Proposed Methodology
The core innovation of this paper is a novel cross-modal attention mechanism that facilitates token-by-token alignment between speech and BERT embeddings, using a contrastive loss function.
The speech encoder uses 80-dimensional log-Mel features from speech inputs, processed by a 9-layer pyramidal Bidirectional LSTM (BiLSTM) with a self-attention layer. The encoding undergoes cross-modal attention, where non-contextual word embeddings are converted into contextual embeddings influenced by corresponding speech signals. This alignment process is depicted in the model overview (Figure 1).
Figure 1: Model overview. During pretraining, the cross-attention mechanism yields contextual embeddings for the all input tokens using corresponding speech. During fine-tuning for downstream S2I, when only speech is available, only the [CLS] token is required.

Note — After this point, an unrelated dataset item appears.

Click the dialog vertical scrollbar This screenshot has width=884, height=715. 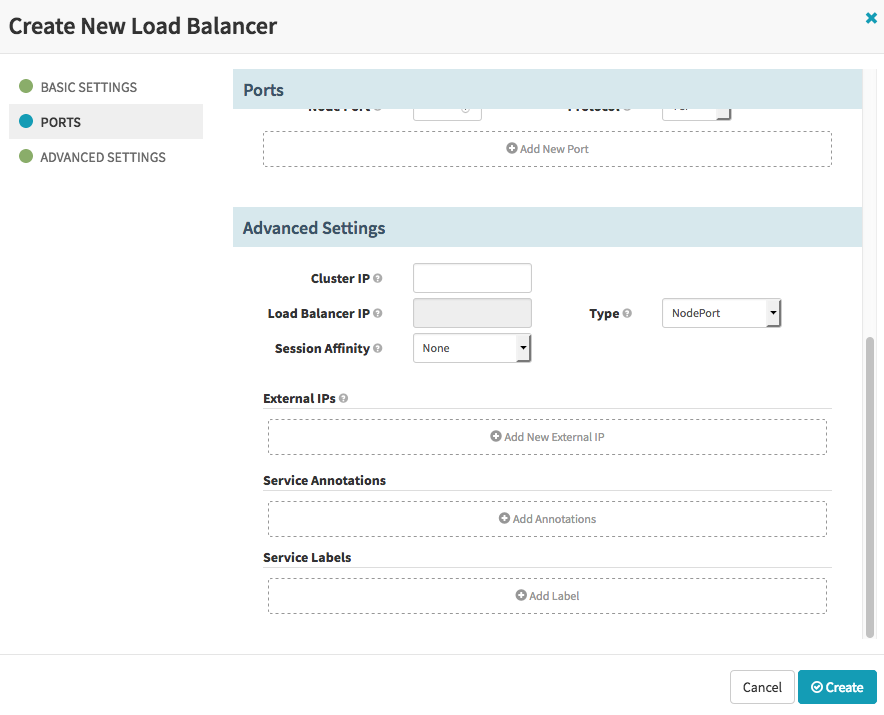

The tokenwise contrastive loss optimizes the alignment by minimizing distance between the same tokens from speech and BERT modalities, improving cross-modal semantic representation. Pretraining is conducted using Librispeech data, followed by fine-tuning on downstream SLU tasks without in-domain transcripts, employing SpecAugment for data augmentation.
Results
The proposed model was tested on SNIPS-Smartlights and Fluent Speech Commands (FSC) datasets, outperforming existing methods in terms of accuracy. Tokenwise contrastive pretraining demonstrated substantial improvements on the SNIPS dataset, particularly for far-field speech, achieving up to 83.07% accuracy when combined with SpecAugment, which highlights its robustness to noisy settings.
Attention heatmaps validated the cross-modal attention's ability to learn alignment structures (Figure 2), suggesting the model effectively captures token-level dependencies across modalities.

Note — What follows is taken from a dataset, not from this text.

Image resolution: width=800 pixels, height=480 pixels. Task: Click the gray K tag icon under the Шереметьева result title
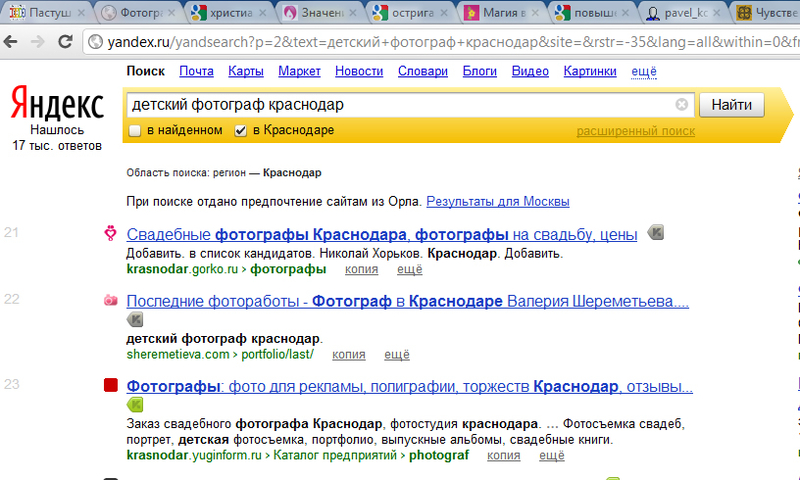coord(135,320)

Figure 2: Attention heatmap of the cross-modal attention layer. The yellow boxes represent the actual alignment of the tokens with the speech. Cross-modal attention is implicitly learning alignment structures.
Additionally, the model is compact with just 48 million parameters, suitable for on-device deployment, offering a practical advantage over larger transformer-based architectures.
Discussion
This study contributes significantly to E2E SLU by demonstrating that finer alignment at the token level can enhance semantic understanding without reliance on large datasets or in-domain adaptation. The demonstrated performance improvements and model efficiency suggest potential deployment on resource-constrained devices.
While the results are promising, further exploration into entity extraction and slot-filling capabilities using tokenwise contrastive pretrained models would solidify its applicability in broader SLU tasks.
Conclusion
The paper presents a robust approach to overcoming traditional SLU limitations through refined cross-modal embedding alignment using tokenwise contrastive loss. The technique enhances speech-to-intent recognition accuracy, offering new directions for SLU research with practical implications for real-world voice assistant deployments. Future work should explore extending this framework to more diverse SLU applications, enhancing its versatility and generalization capabilities.